1. yalnız olmak hali hazırda dünyanın en keyifli statüsü iken bu durumu aktivitelere indirgemek işi çok daha eğlenceli yaptığından dolayı çokça sevdiğim yolculuk şekli.

    herhangi bir vasıta veya yaya olarak hiç fark etmez. kulaklığımı takıp, john frusciante - the will to death albümünü açıp kendimi tüm dünyadan soyutladığım zamanlar benden daha mutlusu olmuyor. dışarının hengamesinden, karmaşıklığından bir nebze olsun uzaklaşırken aynı zamanda seyahat ederek hayatı yakalama şansına erişiyorum. time runs out.

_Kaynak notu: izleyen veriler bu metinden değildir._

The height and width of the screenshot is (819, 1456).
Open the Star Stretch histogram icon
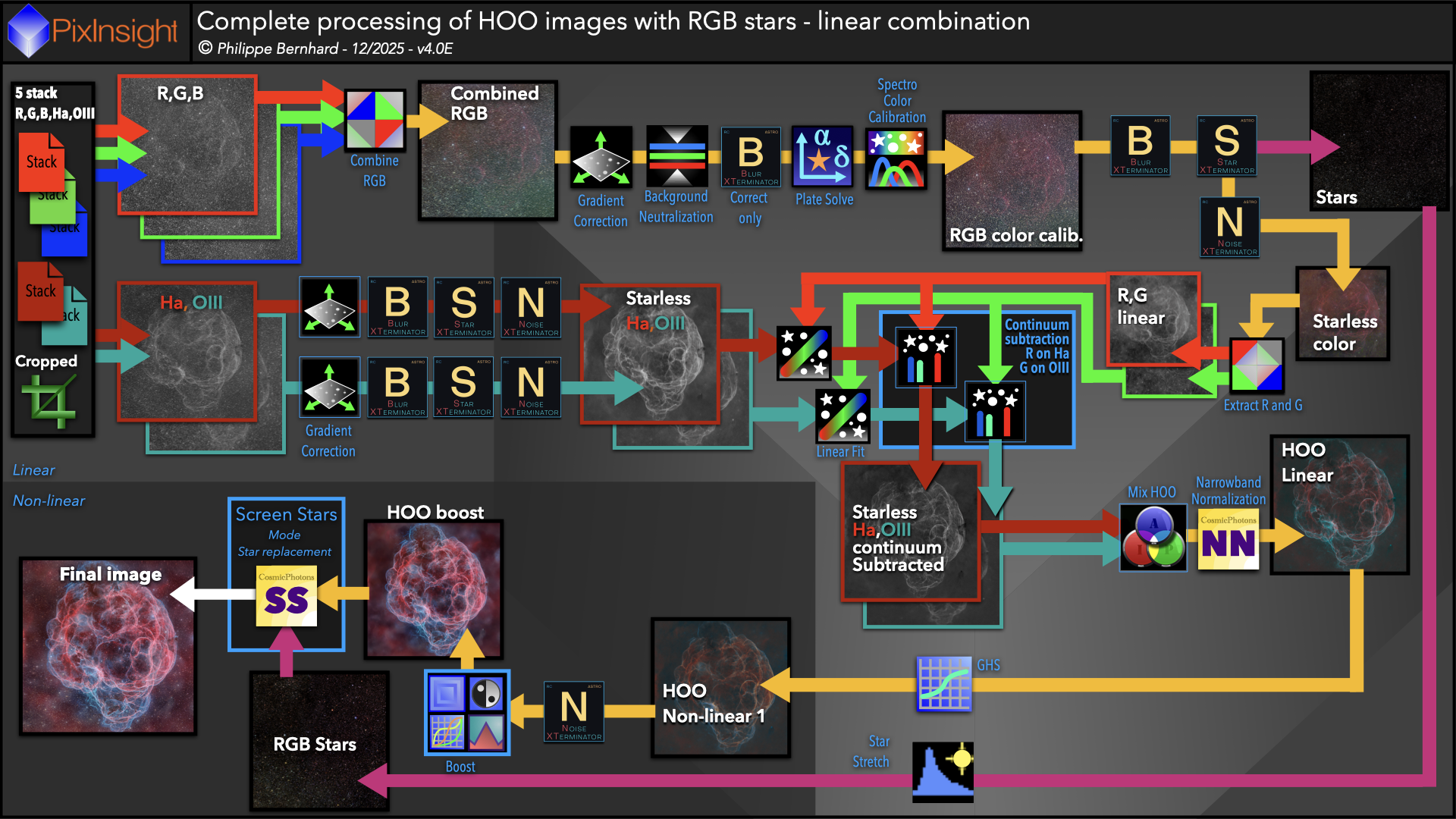point(943,772)
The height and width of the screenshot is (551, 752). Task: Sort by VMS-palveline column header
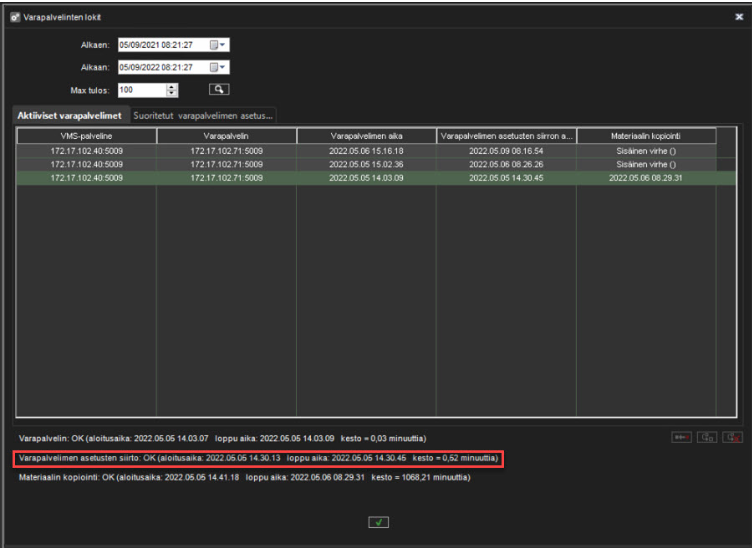(85, 136)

  2. bugün bisikletimle yapmayı planlıyordum. sabahtan kek yapmıştım yolda yerim diye. ekmek arası domates peynirim de vardı. hatta termosa çay bile koymuştum. tamam ya tamam tek başıma gitmeyi planlamıyorum ama dün herkesi çağırdım kimse gelmedi benimle. ben de gaza geldim tek başıma yapayım diye. sonuç olarak yapamadım. iç sesimle tartıştım 2 saat boyunca. hasta oldum bir de burnum filan akıyo. birazdan da yol için yaptığım ekmeği yiycem. öyle yani yalnız yolculuk yapmak hiç hoş değil. yolda rastlanılan her canlıyla konuşmaya başlanıyor sonra. ablamla yaptığım yolculukları özledim.
  3. asıl yalnız yaptığımız yolculuk hayatımızdır.
    kimi yakınındaki insanları yanında zannedip aslında yalnız olduğunun farkına varmaz, kimi de aslında farkındadır ama kabullenmek istemez.